US-Regulierung treibt Krypto-Nachfrage – und belastet Südamerikas Natur

Washington, D.C., und die Feuchtgebiete Südamerikas sind über 7.000 Kilometer voneinander entfernt. Doch eine Entscheidung aus der US-Hauptstadt könnte direkte Auswirkungen auf die Ökosysteme des Kontinents haben. Das GENIUS Act, im Juli 2025 von Ex-Präsident Donald Trump unterzeichnet, schreibt vor, dass Stablecoins – eine Kryptowährungsform – künftig vollständig durch US-Dollar oder US-Staatsanleihen gedeckt sein müssen. Damit erhält ein bisher kaum regulierter Markt eine formale Struktur.

Mehr Krypto-Nachfrage, mehr Energiebedarf

Experten warnen: Die Regulierung könnte die globale Nachfrage nach Kryptowährungen zusätzlich anheizen. Denn je stärker Stablecoins in das Finanzsystem integriert werden, desto mehr steigt der Bedarf an Rechenleistung für Mining und Datenzentren – und damit der Stromverbrauch. Besonders betroffen sind Länder wie Brasilien und Paraguay, wo bereits jetzt Krypto-Mining-Betriebe die ohnehin knappen Energieressourcen belasten.

Francis Wagner, Krypto-Experte bei Hurst Capital, erklärt:

"Das GENIUS Act hat mehr Potenzial, die globale Nachfrage nach Kryptowährungen zu steigern, als den Sektor zu bremsen."

Zwei Hotspots der Artenvielfalt in Gefahr

Die Folgen könnten besonders zwei der artenreichsten Regionen Südamerikas treffen:

  • Das Pantanal: Das größte tropische Feuchtgebiet der Welt erstreckt sich über Brasilien, Bolivien und Paraguay. Es ist abhängig vom hydrologischen Gleichgewicht des Paraguay-Flussbeckens, das für saisonale Überschwemmungen sorgt – essenziell für die Tierwelt.
  • Der Gran Chaco: Südamerikas größter Trockenwald reicht über Paraguay, Bolivien und Argentinien. Hier leben bedrohte Arten wie Jaguare, Riesenfaultiere und Hunderte Vogelarten, zudem traditionelle indigene Gemeinschaften.

Beide Ökosysteme stehen bereits unter Druck durch Bergbauprojekte, die günstige Energie für Krypto-Mining nutzen. Die Internationale Energieagentur (IEA) prognostiziert, dass der Stromverbrauch für Kryptowährungen bis 2026 um über 40 % steigen könnte. Zum Vergleich: 2022 verbrauchten Kryptowährungen etwa 110 Terawattstunden – das Fünffache des gesamten Strombedarfs Paraguays in einem Jahr.

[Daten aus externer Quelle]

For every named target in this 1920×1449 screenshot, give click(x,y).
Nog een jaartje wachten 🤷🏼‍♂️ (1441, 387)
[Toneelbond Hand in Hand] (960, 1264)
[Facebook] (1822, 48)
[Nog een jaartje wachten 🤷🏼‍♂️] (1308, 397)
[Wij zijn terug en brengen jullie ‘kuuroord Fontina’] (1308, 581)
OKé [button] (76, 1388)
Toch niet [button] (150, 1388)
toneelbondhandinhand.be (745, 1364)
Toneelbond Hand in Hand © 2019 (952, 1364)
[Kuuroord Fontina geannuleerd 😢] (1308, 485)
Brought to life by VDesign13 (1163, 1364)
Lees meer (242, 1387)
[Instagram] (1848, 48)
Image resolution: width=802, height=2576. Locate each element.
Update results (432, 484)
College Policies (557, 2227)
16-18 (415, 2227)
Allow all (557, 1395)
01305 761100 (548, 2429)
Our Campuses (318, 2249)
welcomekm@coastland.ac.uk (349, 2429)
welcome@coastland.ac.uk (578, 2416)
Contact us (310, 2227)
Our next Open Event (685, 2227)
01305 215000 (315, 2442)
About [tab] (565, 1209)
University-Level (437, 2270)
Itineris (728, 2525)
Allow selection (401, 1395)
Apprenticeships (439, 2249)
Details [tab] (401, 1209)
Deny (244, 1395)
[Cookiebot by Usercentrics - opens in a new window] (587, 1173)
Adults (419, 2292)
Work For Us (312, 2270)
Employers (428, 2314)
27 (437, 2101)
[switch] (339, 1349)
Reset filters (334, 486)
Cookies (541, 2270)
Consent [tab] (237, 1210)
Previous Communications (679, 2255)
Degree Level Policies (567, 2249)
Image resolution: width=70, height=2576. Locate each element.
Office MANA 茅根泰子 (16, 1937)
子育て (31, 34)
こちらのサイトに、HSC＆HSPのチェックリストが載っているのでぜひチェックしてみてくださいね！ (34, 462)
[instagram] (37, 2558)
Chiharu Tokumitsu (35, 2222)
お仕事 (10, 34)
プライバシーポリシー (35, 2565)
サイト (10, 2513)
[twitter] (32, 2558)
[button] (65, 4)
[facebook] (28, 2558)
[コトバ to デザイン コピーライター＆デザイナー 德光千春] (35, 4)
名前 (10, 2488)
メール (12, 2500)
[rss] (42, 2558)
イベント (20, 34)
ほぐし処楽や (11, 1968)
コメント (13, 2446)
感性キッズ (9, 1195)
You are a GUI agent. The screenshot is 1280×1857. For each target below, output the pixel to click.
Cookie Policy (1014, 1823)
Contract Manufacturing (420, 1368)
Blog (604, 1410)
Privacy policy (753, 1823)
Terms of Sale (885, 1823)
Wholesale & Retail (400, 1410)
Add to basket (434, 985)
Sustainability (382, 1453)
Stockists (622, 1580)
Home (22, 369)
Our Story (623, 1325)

Warum Krypto-Mining so energieintensiv ist

Der Grund für den hohen Energiebedarf liegt im Proof-of-Work-System, das für die Validierung von Transaktionen genutzt wird. Dabei konkurrieren tausende Computer weltweit darum, komplexe Rechenaufgaben zu lösen. Dieser Prozess läuft rund um die Uhr – und je höher der Kryptowährungspreis, desto mehr Miner beteiligen sich. Das treibt den Stromverbrauch weiter in die Höhe.

Cleber Leite, Direktor für nachhaltige Energie am brasilianischen Thinktank Instituto E+ Transição Energética, warnt:

"Krypto-Miner suchen gezielt nach günstigem Strom, oft in Regionen mit fragilen Ökosystemen. Das verschärft die Debatte über den Ausbau der Energieinfrastruktur in sensiblen Gebieten."

Forderungen nach nachhaltigeren Lösungen

Umweltschützer fordern strengere Regulierung des Krypto-Minings und den Einsatz erneuerbarer Energien. Doch bisher gibt es kaum verbindliche Vorgaben. Die IEA betont, dass ohne politische Weichenstellungen der Energiehunger der Krypto-Branche weiter wachsen wird – mit unkalkulierbaren Folgen für die Biodiversität Südamerikas.